La saison propice aux travaux d’endiguement était très courte, et ces travaux étaient le premier effort sérieux pour procurer des terres à ceux qui avaient émigré au temps de Cornwallis. Ces réfugiés étaient des parents, des frères. L’on conçoit donc le désir que ressentaient les Acadiens, habitant de ce côté-ci de la frontière, d’aller aider leurs frères dans des travaux qui devaient les tirer de la misère et leur permettre de faire vivre leurs familles. Ceux qui venaient de se rendre à Beauséjour étaient exposés eux-mêmes d’un moment à l’autre à avoir à quitter la province, si le serment sans réserve était exigé. Ils seraient alors heureux, au cas où ils émigreraient pour de bon, de trouver des parents et des amis en état de les soulager à leur tour. L’assistance qu’ils venaient maintenant donner à leurs frères, ils pouvaient prévoir qu’elle leur serait rendue un jour, et peut-être bientôt.

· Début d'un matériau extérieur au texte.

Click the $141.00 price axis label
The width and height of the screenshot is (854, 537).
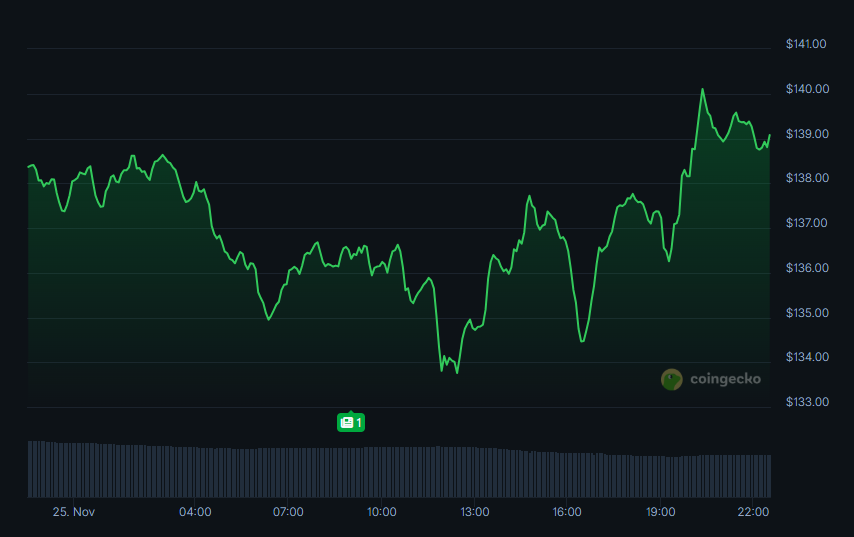[x=806, y=44]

Ils reçurent l’ordre de revenir sans tarder[13]. Nous avons lieu de croire que l’ordre fut promptement mis à exécution par ceux qui, étant partis avec l’intention de revenir, avaient laissé derrière eux leurs familles : sans quoi, les Archives feraient certainement mention de procédés de rigueur exercés envers les récalcitrants, leurs familles, leurs biens. Quand Lawrence donnait des ordres, il n’entendait pas badinage là-dessus, et les Acadiens ne le savaient que trop bien.

Nous croyons avoir établi que Lauwrence avait, dès lors, virtuellement décidé la déportation. La preuve, quoique déjà convaincante au point où elle en est, reste encore un peu vague. Un peu de patience est nécessaire pour suivre jusqu’au bout la chaîne de l’évidence, qui est fort longue. Toutefois, pas un anneau n’y manque,

La lettre de Lawrence, que nous venons de citer, n’est, à proprement parler, que la première maille, le chaînon initial de ces nombreux anneaux dont l’ensemble constitue ce Chapitre Perdu de l’Histoire. Notre preuve, forte par induction et par analyse, le sera également par des documents officiels ou incontestables[14].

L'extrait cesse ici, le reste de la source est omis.